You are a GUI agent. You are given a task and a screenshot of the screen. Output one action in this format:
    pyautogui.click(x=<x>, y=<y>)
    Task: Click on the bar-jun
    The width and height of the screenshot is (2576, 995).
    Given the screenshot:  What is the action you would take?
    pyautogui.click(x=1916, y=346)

--

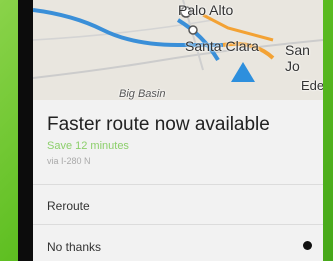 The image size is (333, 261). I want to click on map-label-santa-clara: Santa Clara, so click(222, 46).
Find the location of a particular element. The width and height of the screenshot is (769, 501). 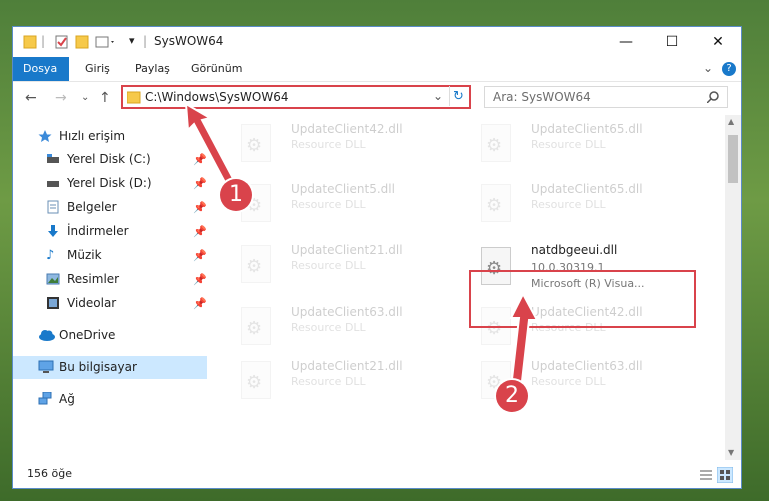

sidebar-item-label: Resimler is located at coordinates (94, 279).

• Problem statement:
Starting at the line containing "Find the location" and ending with the line containing "sidebar-item-label: Resimler is", copy those lines from the entries exactly, including both end lines. Omit the pictures.

• Expected answer:
Find the location of a particular element. The width and height of the screenshot is (769, 501). 

sidebar-item-label: Resimler is located at coordinates (94, 279).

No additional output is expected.